EXTRACTED ENTRIES —
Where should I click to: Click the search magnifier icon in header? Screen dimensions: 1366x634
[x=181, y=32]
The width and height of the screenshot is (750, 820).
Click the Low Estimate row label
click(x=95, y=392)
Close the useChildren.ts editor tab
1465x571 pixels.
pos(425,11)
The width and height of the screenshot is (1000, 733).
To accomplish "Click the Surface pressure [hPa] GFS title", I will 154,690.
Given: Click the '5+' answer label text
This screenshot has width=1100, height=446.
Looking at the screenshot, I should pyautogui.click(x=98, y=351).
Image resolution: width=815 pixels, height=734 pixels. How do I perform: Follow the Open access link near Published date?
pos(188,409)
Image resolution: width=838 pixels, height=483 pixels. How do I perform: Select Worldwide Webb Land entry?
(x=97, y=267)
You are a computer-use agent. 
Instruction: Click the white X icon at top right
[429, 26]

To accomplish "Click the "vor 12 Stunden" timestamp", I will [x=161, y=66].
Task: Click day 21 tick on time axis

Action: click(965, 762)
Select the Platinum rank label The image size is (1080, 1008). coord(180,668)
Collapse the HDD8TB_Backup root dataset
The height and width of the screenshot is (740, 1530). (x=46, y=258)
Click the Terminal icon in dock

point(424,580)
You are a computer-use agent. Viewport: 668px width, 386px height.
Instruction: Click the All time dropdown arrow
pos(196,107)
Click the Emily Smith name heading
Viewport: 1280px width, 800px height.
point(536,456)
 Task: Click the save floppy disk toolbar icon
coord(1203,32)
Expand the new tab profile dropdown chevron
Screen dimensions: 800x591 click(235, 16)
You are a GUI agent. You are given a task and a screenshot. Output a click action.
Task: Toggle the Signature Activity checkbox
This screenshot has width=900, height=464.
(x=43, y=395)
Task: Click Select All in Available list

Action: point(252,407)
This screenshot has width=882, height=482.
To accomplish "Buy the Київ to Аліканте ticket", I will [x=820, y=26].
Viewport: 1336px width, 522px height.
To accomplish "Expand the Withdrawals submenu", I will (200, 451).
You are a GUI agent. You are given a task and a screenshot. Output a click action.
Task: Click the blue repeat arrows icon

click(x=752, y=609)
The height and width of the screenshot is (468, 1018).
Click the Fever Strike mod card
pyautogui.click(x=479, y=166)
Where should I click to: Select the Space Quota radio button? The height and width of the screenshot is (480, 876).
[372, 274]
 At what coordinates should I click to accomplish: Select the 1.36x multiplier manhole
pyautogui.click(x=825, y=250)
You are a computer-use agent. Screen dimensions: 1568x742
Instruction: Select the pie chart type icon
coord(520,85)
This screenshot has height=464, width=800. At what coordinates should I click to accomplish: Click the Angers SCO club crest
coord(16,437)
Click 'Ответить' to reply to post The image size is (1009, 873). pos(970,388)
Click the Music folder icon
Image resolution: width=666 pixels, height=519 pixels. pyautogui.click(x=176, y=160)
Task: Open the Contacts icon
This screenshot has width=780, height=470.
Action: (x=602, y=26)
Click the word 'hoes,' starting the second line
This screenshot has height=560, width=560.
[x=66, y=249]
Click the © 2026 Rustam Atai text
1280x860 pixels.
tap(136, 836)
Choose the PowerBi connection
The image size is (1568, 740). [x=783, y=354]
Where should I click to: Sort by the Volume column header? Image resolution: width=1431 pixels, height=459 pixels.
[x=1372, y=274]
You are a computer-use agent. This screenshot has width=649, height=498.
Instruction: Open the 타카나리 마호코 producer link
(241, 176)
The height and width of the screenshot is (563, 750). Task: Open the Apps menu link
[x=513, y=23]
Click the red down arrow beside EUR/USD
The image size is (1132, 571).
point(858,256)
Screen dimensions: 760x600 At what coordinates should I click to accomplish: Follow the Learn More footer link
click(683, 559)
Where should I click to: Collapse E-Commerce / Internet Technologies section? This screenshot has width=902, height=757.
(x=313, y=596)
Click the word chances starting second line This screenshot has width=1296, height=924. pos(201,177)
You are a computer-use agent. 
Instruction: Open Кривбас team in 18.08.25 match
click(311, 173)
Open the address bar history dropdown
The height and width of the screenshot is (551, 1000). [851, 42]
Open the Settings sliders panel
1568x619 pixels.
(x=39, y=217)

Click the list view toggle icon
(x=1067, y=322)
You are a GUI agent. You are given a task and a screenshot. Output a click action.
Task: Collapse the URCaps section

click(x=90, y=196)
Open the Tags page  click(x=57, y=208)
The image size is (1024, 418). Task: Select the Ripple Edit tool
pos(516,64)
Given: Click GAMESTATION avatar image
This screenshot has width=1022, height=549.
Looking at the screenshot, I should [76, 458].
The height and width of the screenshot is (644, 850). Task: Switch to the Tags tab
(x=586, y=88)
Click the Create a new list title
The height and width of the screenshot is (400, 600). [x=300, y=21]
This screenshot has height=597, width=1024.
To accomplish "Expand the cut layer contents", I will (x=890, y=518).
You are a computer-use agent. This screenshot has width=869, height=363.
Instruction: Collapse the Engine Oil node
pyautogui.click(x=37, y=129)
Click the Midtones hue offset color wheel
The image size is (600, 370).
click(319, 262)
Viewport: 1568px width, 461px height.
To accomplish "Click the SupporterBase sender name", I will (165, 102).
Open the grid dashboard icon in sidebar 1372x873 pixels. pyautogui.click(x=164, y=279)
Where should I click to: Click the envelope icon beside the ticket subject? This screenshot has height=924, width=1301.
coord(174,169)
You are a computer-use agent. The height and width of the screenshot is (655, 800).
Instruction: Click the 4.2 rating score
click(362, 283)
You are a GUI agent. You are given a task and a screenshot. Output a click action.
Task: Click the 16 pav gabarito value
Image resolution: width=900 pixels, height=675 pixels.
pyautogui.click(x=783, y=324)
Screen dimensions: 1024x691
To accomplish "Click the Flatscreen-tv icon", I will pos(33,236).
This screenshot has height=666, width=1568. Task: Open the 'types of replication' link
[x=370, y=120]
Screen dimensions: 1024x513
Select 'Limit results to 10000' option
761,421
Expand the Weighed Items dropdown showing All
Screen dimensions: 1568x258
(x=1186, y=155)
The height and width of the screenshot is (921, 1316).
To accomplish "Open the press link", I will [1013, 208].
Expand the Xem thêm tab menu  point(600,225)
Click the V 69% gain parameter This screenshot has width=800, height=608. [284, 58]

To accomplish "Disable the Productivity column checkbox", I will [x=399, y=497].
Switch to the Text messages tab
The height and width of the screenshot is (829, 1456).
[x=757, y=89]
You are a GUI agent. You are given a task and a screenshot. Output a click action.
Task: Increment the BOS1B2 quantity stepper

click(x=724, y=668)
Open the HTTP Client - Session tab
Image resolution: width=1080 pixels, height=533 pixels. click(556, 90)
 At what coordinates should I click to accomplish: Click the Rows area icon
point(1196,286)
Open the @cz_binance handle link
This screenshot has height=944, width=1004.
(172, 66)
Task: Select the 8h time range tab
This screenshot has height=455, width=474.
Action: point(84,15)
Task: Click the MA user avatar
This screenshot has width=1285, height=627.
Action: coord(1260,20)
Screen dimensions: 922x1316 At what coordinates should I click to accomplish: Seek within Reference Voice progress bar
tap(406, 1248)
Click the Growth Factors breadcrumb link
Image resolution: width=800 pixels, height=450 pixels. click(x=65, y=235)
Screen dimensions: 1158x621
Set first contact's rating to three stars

PROMPT —
Give the entries again, every one of them exactly.

YOUR RESPONSE —
Where should I click to: Click the search magnifier icon in header? Screen dimensions: 1366x634
[x=181, y=32]
The width and height of the screenshot is (750, 820).
Click the Low Estimate row label
click(x=95, y=392)
Close the useChildren.ts editor tab
1465x571 pixels.
pos(425,11)
The width and height of the screenshot is (1000, 733).
To accomplish "Click the Surface pressure [hPa] GFS title", I will 154,690.
Given: Click the '5+' answer label text
This screenshot has width=1100, height=446.
Looking at the screenshot, I should pyautogui.click(x=98, y=351).
Image resolution: width=815 pixels, height=734 pixels. How do I perform: Follow the Open access link near Published date?
pos(188,409)
Image resolution: width=838 pixels, height=483 pixels. How do I perform: Select Worldwide Webb Land entry?
(x=97, y=267)
You are a computer-use agent. 
Instruction: Click the white X icon at top right
[429, 26]

To accomplish "Click the "vor 12 Stunden" timestamp", I will [x=161, y=66].
Task: Click day 21 tick on time axis

Action: click(965, 762)
Select the Platinum rank label The image size is (1080, 1008). coord(180,668)
Collapse the HDD8TB_Backup root dataset
The height and width of the screenshot is (740, 1530). (x=46, y=258)
Click the Terminal icon in dock

point(424,580)
You are a computer-use agent. Viewport: 668px width, 386px height.
Instruction: Click the All time dropdown arrow
pos(196,107)
Click the Emily Smith name heading
Viewport: 1280px width, 800px height.
point(536,456)
 Task: Click the save floppy disk toolbar icon
coord(1203,32)
Expand the new tab profile dropdown chevron
Screen dimensions: 800x591 click(235, 16)
You are a GUI agent. You are given a task and a screenshot. Output a click action.
Task: Toggle the Signature Activity checkbox
This screenshot has width=900, height=464.
(x=43, y=395)
Task: Click Select All in Available list

Action: point(252,407)
This screenshot has width=882, height=482.
To accomplish "Buy the Київ to Аліканте ticket", I will [x=820, y=26].
Viewport: 1336px width, 522px height.
To accomplish "Expand the Withdrawals submenu", I will (200, 451).
You are a GUI agent. You are given a task and a screenshot. Output a click action.
Task: Click the blue repeat arrows icon

click(x=752, y=609)
The height and width of the screenshot is (468, 1018).
Click the Fever Strike mod card
pyautogui.click(x=479, y=166)
Where should I click to: Select the Space Quota radio button? The height and width of the screenshot is (480, 876).
[372, 274]
 At what coordinates should I click to accomplish: Select the 1.36x multiplier manhole
pyautogui.click(x=825, y=250)
You are a computer-use agent. Screen dimensions: 1568x742
Instruction: Select the pie chart type icon
coord(520,85)
This screenshot has height=464, width=800. At what coordinates should I click to accomplish: Click the Angers SCO club crest
coord(16,437)
Click 'Ответить' to reply to post The image size is (1009, 873). pos(970,388)
Click the Music folder icon
Image resolution: width=666 pixels, height=519 pixels. pyautogui.click(x=176, y=160)
Task: Open the Contacts icon
This screenshot has width=780, height=470.
Action: (x=602, y=26)
Click the word 'hoes,' starting the second line
This screenshot has height=560, width=560.
[x=66, y=249]
Click the © 2026 Rustam Atai text
1280x860 pixels.
tap(136, 836)
Choose the PowerBi connection
The image size is (1568, 740). [x=783, y=354]
Where should I click to: Sort by the Volume column header? Image resolution: width=1431 pixels, height=459 pixels.
[x=1372, y=274]
You are a computer-use agent. This screenshot has width=649, height=498.
Instruction: Open the 타카나리 마호코 producer link
(241, 176)
The height and width of the screenshot is (563, 750). Task: Open the Apps menu link
[x=513, y=23]
Click the red down arrow beside EUR/USD
The image size is (1132, 571).
point(858,256)
Screen dimensions: 760x600 At what coordinates should I click to accomplish: Follow the Learn More footer link
click(683, 559)
Where should I click to: Collapse E-Commerce / Internet Technologies section? This screenshot has width=902, height=757.
(x=313, y=596)
Click the word chances starting second line This screenshot has width=1296, height=924. pos(201,177)
You are a computer-use agent. 
Instruction: Open Кривбас team in 18.08.25 match
click(311, 173)
Open the address bar history dropdown
The height and width of the screenshot is (551, 1000). [851, 42]
Open the Settings sliders panel
1568x619 pixels.
(x=39, y=217)

Click the list view toggle icon
(x=1067, y=322)
You are a GUI agent. You are given a task and a screenshot. Output a click action.
Task: Collapse the URCaps section

click(x=90, y=196)
Open the Tags page  click(x=57, y=208)
The image size is (1024, 418). Task: Select the Ripple Edit tool
pos(516,64)
Given: Click GAMESTATION avatar image
This screenshot has width=1022, height=549.
Looking at the screenshot, I should [76, 458].
The height and width of the screenshot is (644, 850). Task: Switch to the Tags tab
(x=586, y=88)
Click the Create a new list title
The height and width of the screenshot is (400, 600). [x=300, y=21]
This screenshot has height=597, width=1024.
To accomplish "Expand the cut layer contents", I will (x=890, y=518).
You are a computer-use agent. This screenshot has width=869, height=363.
Instruction: Collapse the Engine Oil node
pyautogui.click(x=37, y=129)
Click the Midtones hue offset color wheel
The image size is (600, 370).
click(319, 262)
Viewport: 1568px width, 461px height.
To accomplish "Click the SupporterBase sender name", I will (165, 102).
Open the grid dashboard icon in sidebar 1372x873 pixels. pyautogui.click(x=164, y=279)
Where should I click to: Click the envelope icon beside the ticket subject? This screenshot has height=924, width=1301.
coord(174,169)
You are a computer-use agent. The height and width of the screenshot is (655, 800).
Instruction: Click the 4.2 rating score
click(362, 283)
You are a GUI agent. You are given a task and a screenshot. Output a click action.
Task: Click the 16 pav gabarito value
Image resolution: width=900 pixels, height=675 pixels.
pyautogui.click(x=783, y=324)
Screen dimensions: 1024x691
To accomplish "Click the Flatscreen-tv icon", I will pos(33,236).
This screenshot has height=666, width=1568. Task: Open the 'types of replication' link
[x=370, y=120]
Screen dimensions: 1024x513
Select 'Limit results to 10000' option
761,421
Expand the Weighed Items dropdown showing All
Screen dimensions: 1568x258
(x=1186, y=155)
The height and width of the screenshot is (921, 1316).
To accomplish "Open the press link", I will [1013, 208].
Expand the Xem thêm tab menu  point(600,225)
Click the V 69% gain parameter This screenshot has width=800, height=608. [284, 58]

To accomplish "Disable the Productivity column checkbox", I will [x=399, y=497].
Switch to the Text messages tab
The height and width of the screenshot is (829, 1456).
[x=757, y=89]
You are a GUI agent. You are given a task and a screenshot. Output a click action.
Task: Increment the BOS1B2 quantity stepper

click(x=724, y=668)
Open the HTTP Client - Session tab
Image resolution: width=1080 pixels, height=533 pixels. click(556, 90)
 At what coordinates should I click to accomplish: Click the Rows area icon
point(1196,286)
Open the @cz_binance handle link
This screenshot has height=944, width=1004.
(172, 66)
Task: Select the 8h time range tab
This screenshot has height=455, width=474.
Action: point(84,15)
Task: Click the MA user avatar
This screenshot has width=1285, height=627.
Action: coord(1260,20)
Screen dimensions: 922x1316 At what coordinates should I click to accomplish: Seek within Reference Voice progress bar
tap(406, 1248)
Click the Growth Factors breadcrumb link
Image resolution: width=800 pixels, height=450 pixels. click(x=65, y=235)
Screen dimensions: 1158x621
Set first contact's rating to three stars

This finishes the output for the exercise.